10- Fesleğen Soslu Pizza

4.5K 388 144
                                    

Dün gece hastaneden sonra Chanyeol ve Luhan


"Sakat kalacağım. Ömrümün sonuna kadar tekerlekli sandalyeye mahkum kalacağım. Tam karşıdan karşıya geçerken sandalyenin aküsü bitecek ve yol ortasında kalarak can vereceğim!"

"Baekhyun ağlamayı bırakır mısın artık?"

"Bacağım ne kadar acıyor senin haberin var mı?" Baekhyun'un göz yaşlarıyla bezenmiş kırmızı gözleri yüzünden korkmadığımı söylesem tamamen yalan olurdu.

Acilin duvarına yaslanmış ve bize aptalmışız gibi bakan Luhan'dan daha fazla ürkütücü görünüyordu şu an Baekhyun bana. Bunun nedeni ağlayarak bağırması mı yoksa daha sonra edeceği işkenceleri bilmem miydi tam olarak emin değildim. Ama buradan koşarak kaçmak istiyordum.

"Midem bulanıyor!" Eh tabi bir de bu sorunumuz vardı. Baek bir süredir kusmakla meşguldü. Sehun'la ne kadar süredir içtiklerini merak ediyordum açıkçası. 

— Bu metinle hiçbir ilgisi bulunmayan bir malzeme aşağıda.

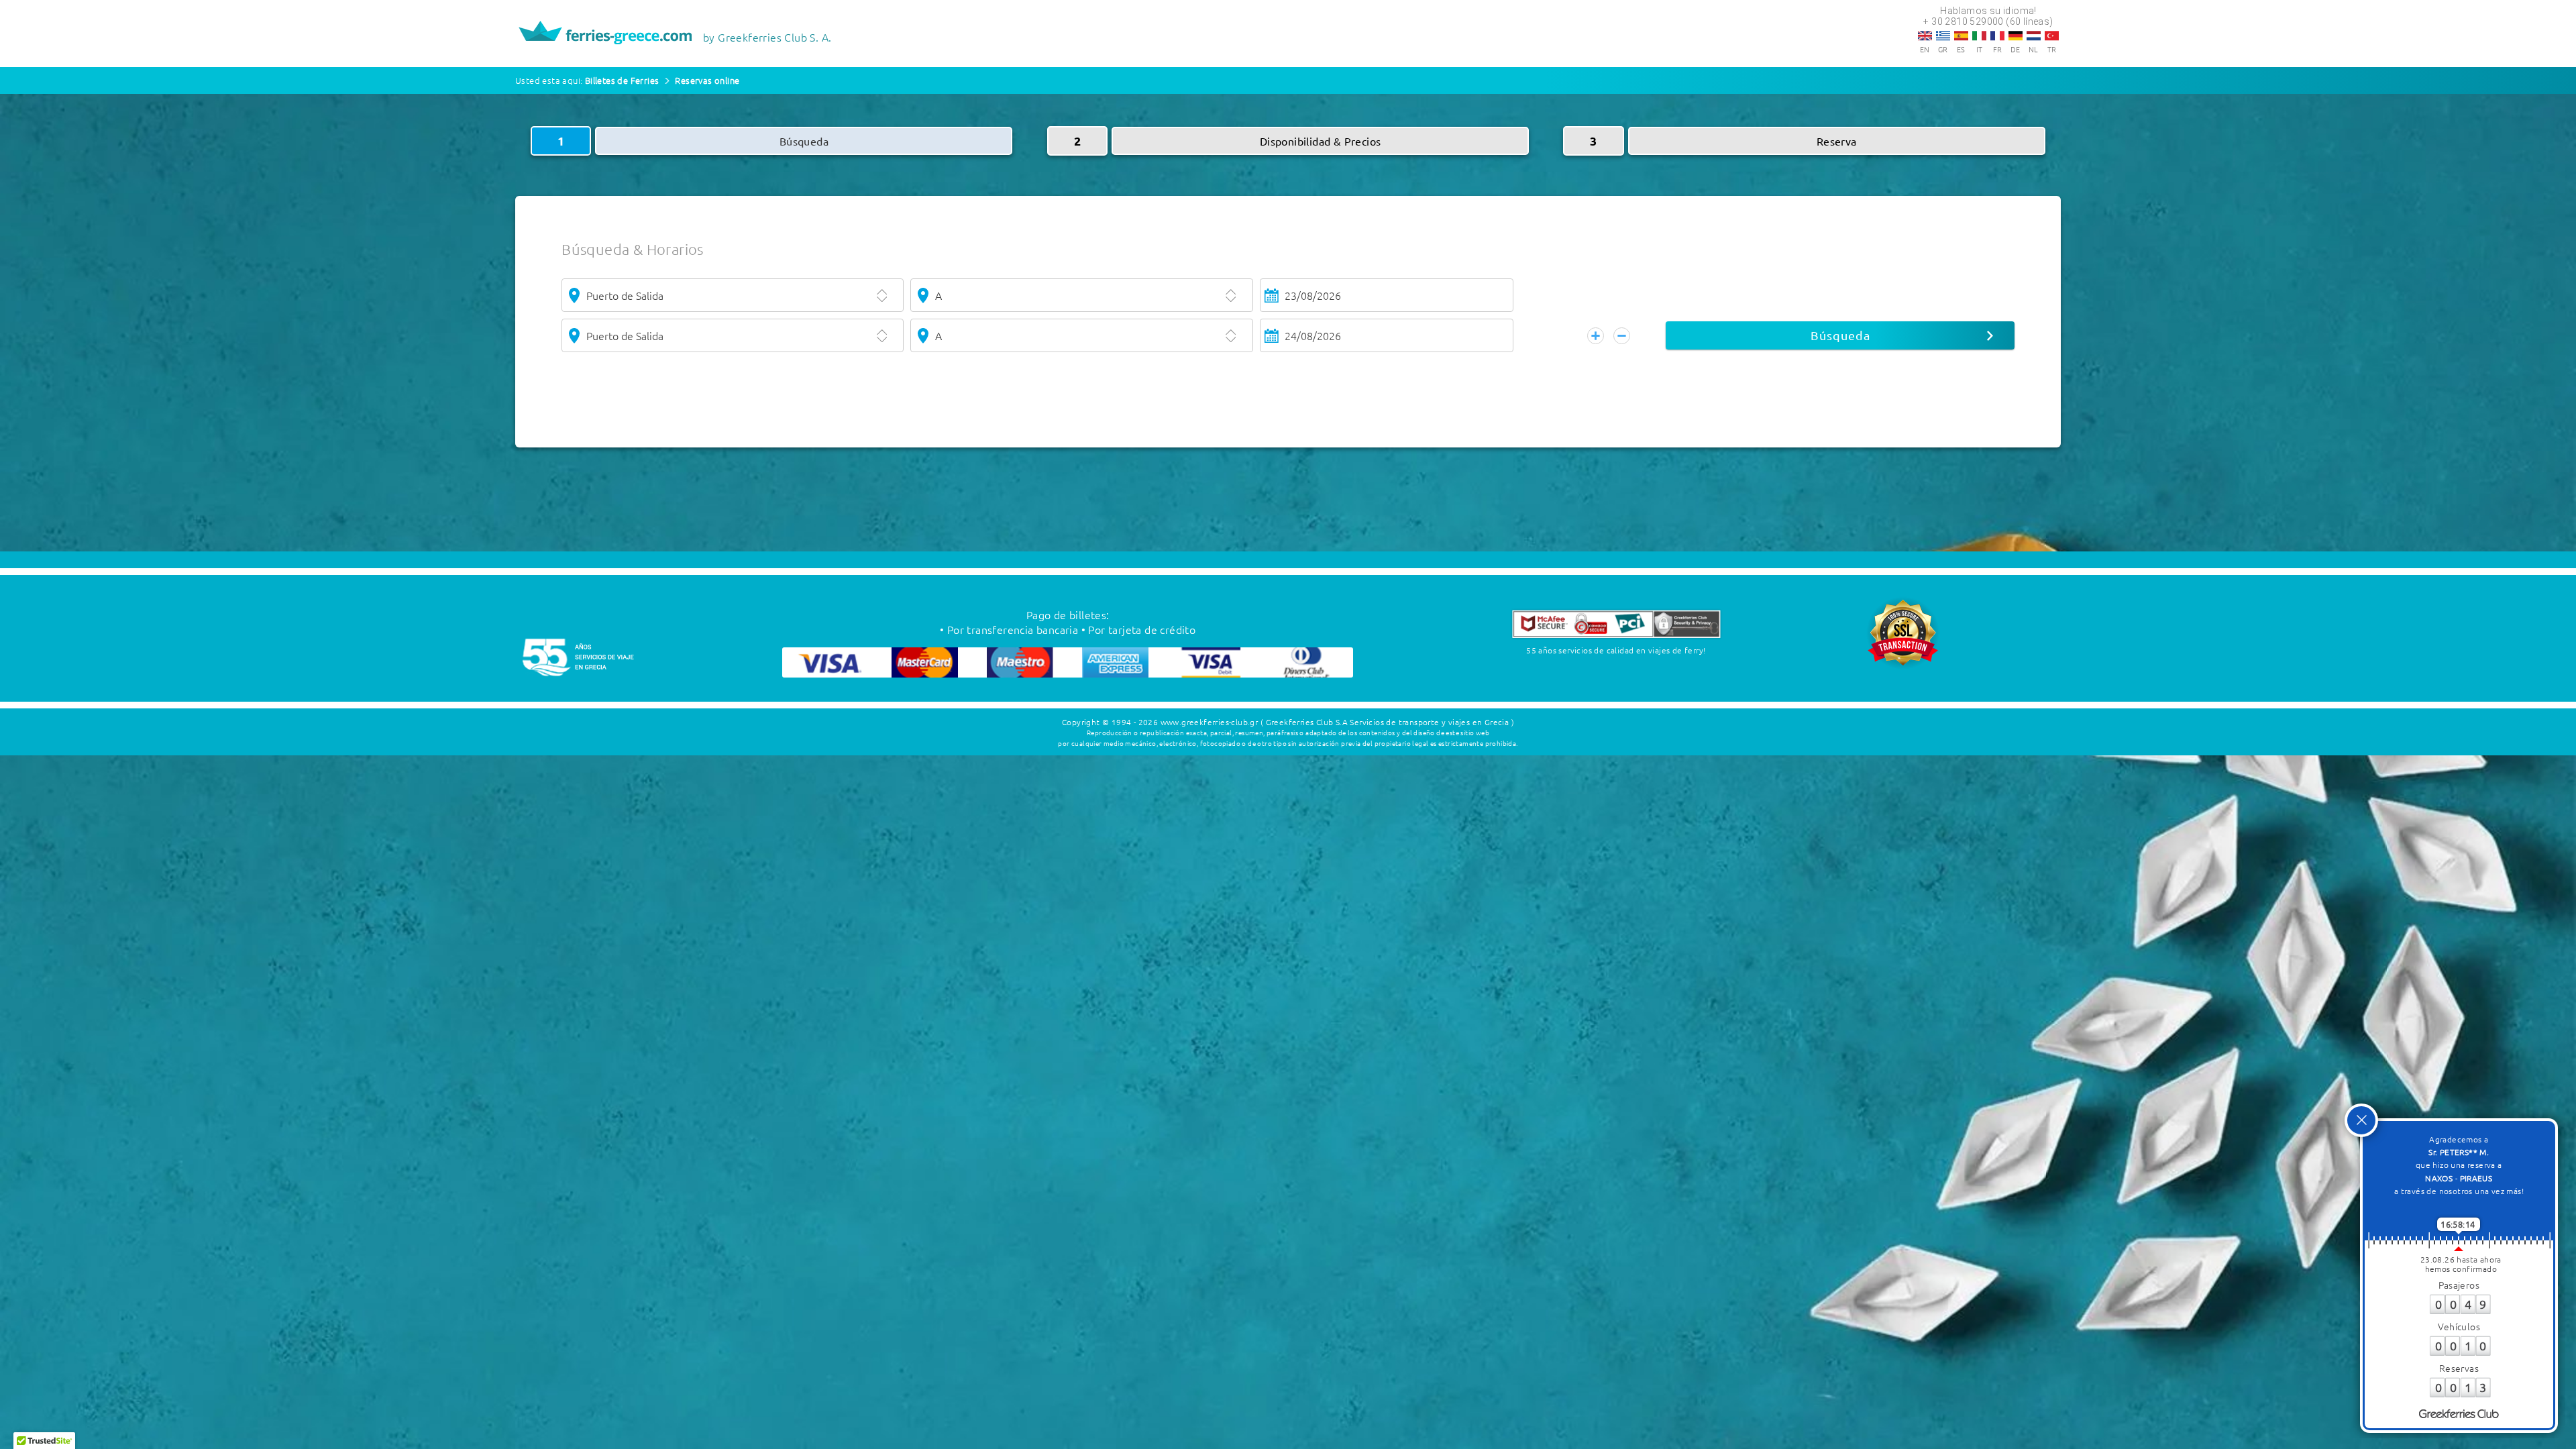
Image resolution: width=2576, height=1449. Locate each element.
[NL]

Esmer çocuk panikle etrafına bakınıp Baekhyun'a yardım etmeye çalışırken aslında ne kadar da iyi niyetli biri olduğunu fark etmiştim.

Tamam, buraya gelmemizdeki ana etken olsa da yine de oldukça nazik biriydi. En azından Baekhyun bağırırken kulak sağlığını düşünmeden ona yaklaşabilen tek kişiydi.

"Buraya çıkart." Jongin telaşla bir şeyler ararken Sehun çoktan onun önüne hastane torbalarından birini tuttuğunda Sehun'un kriz yönetimine bir kez daha hayran kalmıştım.

Çünkü ben daha başımdaki ağrının önüne geçemiyordum.

"Biraz sessiz olabilir misiniz rica etsem? Diğer hastalar rahatsız oluyor da." Gelen hemşireye attığım bakışlar tamamen teşekkür etme boyutunun da üstündeydi. Diğer hastalardan biri değildim ama en az onlar kadar rahatsız oluyordum.

"Gerçekten çok özür dileriz. Arkadaşımın bünyesi biraz zayıftır da." Bakın şu an burada sedyede yatan birkaç hasta bize öldürecekmiş gibi bakıp söyleniyordu, Baekhyun hem ağlayıp hem de kusma işini aynı anda gerçekleştiriyordu, Luhan şırıngalarla hepimize akupunktur yapacakmış gibi görünüyordu ve bu ortamda bile Sehun en pürüzsüz gülümsemeyle hemşireye yürüyordu.

"Anlayabiliyorum fakat yine de biraz özen gösterirseniz sevinirim. Geçmiş olsun." Beklendiği gibi, Sehun büyüsü yeniden gerçekleşmiş ve çatık kaşlı kız bir anda ay gibi parlak bir gülümsemeyle oradan uzaklaşmıştı.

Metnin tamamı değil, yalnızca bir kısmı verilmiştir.